Stated exercise ::
Copy the material word for word, from the line containing "Clear the section" through the line containing "Action: 719,314", including both of those lines. Leave the pictures out of your copy.

++++ Given data

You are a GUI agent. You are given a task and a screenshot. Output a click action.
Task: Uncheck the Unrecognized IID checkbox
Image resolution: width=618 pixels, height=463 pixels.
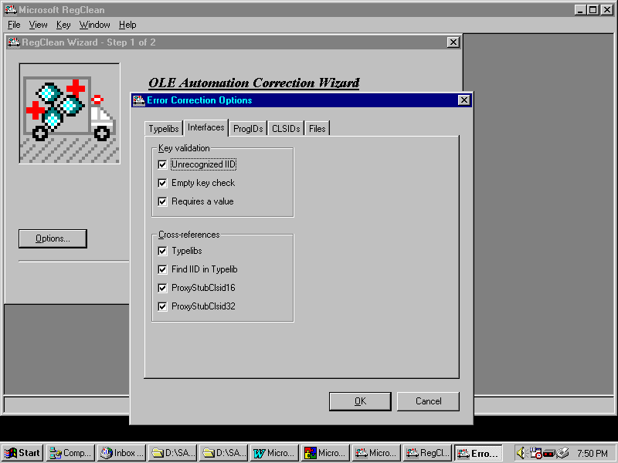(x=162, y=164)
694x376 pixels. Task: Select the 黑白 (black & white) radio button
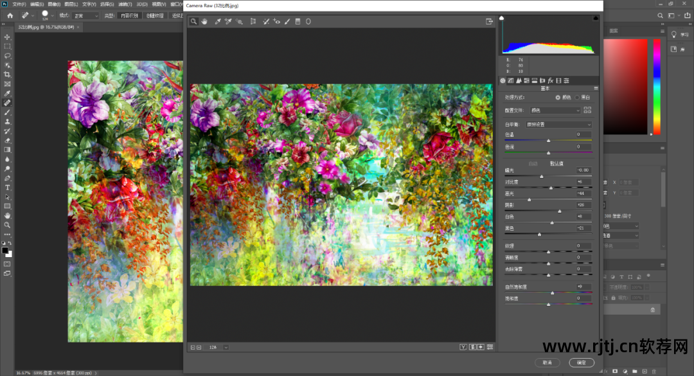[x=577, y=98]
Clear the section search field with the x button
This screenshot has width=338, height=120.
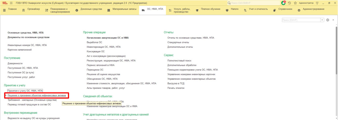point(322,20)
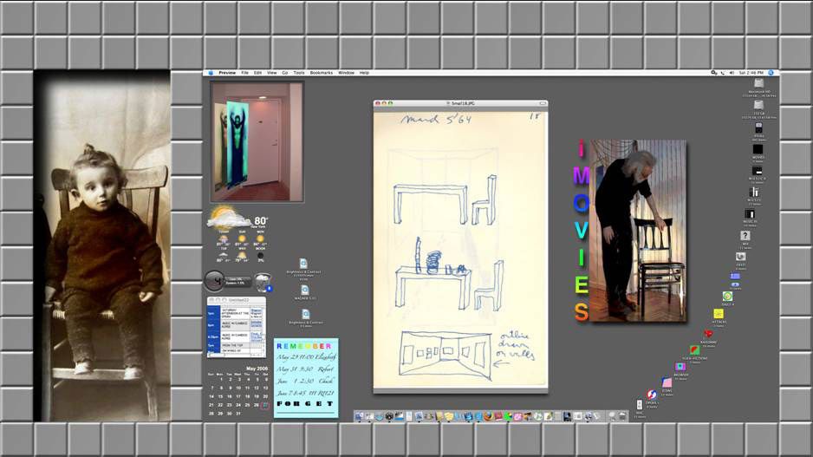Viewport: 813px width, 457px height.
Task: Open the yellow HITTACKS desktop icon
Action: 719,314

++++++++
++++ Given data

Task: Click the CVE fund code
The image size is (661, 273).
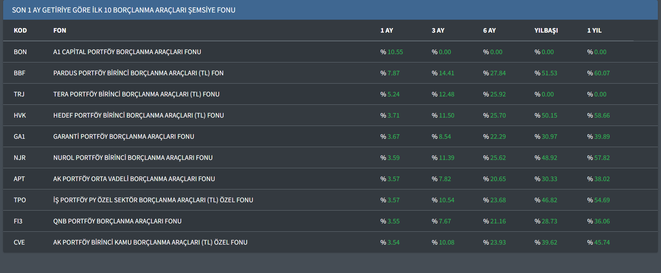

++++++++

Task result ::
Clear the section search field with the x button
This screenshot has width=338, height=120.
point(322,20)
Viewport: 813px width, 457px height.
Task: Open the yellow HITTACKS desktop icon
Action: 719,314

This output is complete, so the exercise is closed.